Task prompt →
All lines holding the word "field" should be located in the records and copied.

*****

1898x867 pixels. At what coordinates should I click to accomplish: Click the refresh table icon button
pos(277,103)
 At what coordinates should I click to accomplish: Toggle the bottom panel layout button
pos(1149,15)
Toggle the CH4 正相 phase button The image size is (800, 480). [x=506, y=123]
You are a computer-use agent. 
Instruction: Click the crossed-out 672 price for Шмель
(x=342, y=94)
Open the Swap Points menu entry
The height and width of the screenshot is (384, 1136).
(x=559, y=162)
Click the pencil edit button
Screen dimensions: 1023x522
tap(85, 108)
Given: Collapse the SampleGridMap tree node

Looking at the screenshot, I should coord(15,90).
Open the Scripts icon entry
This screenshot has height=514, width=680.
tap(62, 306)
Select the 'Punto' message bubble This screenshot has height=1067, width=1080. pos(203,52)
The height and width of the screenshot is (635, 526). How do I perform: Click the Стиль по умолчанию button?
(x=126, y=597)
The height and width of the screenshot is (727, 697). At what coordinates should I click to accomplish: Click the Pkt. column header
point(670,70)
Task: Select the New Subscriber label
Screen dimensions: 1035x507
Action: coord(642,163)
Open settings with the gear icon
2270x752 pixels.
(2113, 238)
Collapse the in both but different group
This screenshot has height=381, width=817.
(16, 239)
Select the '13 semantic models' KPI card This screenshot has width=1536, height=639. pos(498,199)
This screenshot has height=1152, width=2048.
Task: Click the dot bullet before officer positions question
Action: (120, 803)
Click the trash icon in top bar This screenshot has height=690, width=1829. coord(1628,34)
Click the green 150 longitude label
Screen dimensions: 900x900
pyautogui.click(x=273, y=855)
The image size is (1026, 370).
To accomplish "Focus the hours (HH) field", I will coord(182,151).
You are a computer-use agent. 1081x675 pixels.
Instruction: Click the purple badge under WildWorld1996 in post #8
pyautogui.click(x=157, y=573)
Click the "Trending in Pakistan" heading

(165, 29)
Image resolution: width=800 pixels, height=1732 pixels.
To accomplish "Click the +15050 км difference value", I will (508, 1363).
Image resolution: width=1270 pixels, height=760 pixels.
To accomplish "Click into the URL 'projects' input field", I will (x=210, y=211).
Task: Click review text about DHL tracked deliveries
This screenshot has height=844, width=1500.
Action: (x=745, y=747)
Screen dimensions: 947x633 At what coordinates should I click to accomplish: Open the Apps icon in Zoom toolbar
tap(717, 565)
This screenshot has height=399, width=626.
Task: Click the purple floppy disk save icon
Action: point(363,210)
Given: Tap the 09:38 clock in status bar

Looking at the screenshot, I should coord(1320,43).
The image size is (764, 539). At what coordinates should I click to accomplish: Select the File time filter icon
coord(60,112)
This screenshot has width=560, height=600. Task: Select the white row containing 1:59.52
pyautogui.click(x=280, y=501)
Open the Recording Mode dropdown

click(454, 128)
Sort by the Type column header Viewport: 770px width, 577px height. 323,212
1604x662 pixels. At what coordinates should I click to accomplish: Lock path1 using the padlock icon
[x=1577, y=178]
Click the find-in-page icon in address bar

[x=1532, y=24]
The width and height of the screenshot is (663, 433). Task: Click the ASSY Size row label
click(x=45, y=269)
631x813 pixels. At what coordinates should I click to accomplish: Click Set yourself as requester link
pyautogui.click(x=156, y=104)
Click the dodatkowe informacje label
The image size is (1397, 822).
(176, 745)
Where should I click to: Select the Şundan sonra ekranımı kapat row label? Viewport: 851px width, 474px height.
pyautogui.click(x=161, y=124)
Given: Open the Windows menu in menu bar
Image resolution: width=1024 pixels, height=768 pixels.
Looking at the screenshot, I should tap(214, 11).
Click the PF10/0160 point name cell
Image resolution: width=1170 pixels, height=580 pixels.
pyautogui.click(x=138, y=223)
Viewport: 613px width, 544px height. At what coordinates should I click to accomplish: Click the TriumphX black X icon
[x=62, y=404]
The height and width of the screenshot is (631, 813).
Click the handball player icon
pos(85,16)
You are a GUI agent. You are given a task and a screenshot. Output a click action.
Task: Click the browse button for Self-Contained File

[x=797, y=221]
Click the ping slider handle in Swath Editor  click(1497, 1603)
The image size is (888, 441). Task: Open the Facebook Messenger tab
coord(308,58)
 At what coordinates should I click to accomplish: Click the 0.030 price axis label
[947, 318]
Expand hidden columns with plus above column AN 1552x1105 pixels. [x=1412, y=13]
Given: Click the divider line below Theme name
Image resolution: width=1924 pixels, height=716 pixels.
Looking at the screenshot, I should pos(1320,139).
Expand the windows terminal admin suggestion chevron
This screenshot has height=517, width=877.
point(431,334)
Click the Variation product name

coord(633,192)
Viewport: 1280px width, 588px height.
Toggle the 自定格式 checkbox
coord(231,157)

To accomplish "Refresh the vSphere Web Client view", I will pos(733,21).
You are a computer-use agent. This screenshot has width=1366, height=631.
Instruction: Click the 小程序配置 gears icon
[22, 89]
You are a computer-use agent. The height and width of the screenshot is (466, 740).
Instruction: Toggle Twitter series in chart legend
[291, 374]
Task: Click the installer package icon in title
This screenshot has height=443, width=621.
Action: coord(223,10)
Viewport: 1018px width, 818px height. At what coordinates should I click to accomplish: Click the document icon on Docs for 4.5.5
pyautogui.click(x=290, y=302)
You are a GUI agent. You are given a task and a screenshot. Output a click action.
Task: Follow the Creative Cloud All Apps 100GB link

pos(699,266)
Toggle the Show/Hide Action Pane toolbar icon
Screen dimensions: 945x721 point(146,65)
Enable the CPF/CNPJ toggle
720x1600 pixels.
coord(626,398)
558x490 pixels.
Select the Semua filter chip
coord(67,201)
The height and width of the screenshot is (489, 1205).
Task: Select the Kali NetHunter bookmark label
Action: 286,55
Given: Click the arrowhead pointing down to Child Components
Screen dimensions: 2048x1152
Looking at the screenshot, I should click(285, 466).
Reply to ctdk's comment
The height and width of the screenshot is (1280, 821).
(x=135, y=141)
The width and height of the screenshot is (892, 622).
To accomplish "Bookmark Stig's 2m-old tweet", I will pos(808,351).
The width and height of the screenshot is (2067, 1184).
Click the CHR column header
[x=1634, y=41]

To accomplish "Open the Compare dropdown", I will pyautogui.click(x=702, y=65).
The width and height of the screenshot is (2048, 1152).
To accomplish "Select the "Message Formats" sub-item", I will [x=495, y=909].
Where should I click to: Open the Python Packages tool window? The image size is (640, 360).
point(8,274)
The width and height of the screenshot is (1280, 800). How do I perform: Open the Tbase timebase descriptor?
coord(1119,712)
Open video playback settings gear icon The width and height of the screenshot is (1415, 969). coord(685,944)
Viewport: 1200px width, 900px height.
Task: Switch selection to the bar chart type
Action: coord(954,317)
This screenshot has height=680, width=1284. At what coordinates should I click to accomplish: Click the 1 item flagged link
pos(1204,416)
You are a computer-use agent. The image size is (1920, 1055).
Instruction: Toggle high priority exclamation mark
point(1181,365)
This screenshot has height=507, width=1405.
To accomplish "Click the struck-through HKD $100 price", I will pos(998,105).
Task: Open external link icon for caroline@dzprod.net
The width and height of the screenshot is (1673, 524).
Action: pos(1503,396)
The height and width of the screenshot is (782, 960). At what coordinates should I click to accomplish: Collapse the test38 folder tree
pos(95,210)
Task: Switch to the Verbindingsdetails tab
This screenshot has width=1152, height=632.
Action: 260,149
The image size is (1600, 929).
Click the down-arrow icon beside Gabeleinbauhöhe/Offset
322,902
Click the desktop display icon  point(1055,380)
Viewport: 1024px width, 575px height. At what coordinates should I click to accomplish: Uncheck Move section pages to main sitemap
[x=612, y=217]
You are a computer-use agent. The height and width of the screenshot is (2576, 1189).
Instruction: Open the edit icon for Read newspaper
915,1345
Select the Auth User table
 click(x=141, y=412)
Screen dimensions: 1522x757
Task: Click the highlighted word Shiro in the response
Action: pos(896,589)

*****

Result of this exercise →
To accomplish "Focus the hours (HH) field", I will coord(182,151).
To accomplish "Click into the URL 'projects' input field", I will (x=210, y=211).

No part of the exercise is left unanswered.